Those lines of the following listing which contain the string "arrow" should be returned.

AVAILABLE DATA:

┌──

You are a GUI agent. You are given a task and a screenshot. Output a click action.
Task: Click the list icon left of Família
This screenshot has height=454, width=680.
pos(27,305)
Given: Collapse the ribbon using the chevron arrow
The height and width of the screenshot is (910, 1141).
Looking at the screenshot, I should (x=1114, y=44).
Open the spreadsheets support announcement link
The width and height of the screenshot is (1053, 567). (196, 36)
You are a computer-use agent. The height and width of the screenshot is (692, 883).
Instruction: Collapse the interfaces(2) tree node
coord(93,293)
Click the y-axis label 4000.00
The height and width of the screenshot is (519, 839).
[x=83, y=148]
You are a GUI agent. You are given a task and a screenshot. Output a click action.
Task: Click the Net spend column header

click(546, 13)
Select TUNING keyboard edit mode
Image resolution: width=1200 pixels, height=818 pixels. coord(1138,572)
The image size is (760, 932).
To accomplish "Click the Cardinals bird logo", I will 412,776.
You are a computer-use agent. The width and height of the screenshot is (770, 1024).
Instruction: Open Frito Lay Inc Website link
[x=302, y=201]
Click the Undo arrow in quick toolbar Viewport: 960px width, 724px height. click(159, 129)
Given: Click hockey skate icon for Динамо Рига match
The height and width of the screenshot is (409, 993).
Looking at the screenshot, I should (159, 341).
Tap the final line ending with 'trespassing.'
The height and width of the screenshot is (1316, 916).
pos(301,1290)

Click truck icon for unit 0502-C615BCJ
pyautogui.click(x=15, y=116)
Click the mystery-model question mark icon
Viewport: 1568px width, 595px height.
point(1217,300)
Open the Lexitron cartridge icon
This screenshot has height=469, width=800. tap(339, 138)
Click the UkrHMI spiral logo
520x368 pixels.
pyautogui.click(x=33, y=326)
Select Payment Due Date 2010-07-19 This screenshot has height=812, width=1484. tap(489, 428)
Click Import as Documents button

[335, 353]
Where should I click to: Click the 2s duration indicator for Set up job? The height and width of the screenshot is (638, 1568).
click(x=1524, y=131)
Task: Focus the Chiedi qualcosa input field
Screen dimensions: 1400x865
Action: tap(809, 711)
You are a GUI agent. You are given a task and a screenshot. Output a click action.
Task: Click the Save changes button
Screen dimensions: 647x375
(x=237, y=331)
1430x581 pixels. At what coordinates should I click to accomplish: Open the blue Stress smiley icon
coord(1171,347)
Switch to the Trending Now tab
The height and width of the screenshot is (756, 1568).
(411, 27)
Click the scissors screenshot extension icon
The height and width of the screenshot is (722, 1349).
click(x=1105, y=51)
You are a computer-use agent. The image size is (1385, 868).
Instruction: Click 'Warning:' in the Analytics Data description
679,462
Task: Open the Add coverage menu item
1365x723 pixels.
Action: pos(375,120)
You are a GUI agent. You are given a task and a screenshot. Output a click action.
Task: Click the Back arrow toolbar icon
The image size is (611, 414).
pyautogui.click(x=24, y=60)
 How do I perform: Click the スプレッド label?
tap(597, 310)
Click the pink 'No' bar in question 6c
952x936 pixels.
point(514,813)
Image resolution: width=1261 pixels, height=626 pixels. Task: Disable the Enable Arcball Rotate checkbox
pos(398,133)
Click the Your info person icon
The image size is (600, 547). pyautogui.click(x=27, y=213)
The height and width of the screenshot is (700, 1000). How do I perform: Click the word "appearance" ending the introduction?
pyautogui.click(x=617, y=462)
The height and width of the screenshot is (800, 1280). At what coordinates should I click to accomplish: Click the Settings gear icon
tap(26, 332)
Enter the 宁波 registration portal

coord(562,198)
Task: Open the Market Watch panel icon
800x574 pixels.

└──

TASK SOLUTION:
Given: Collapse the ribbon using the chevron arrow
Click the Undo arrow in quick toolbar Viewport: 960px width, 724px height. click(159, 129)
Task: Click the Back arrow toolbar icon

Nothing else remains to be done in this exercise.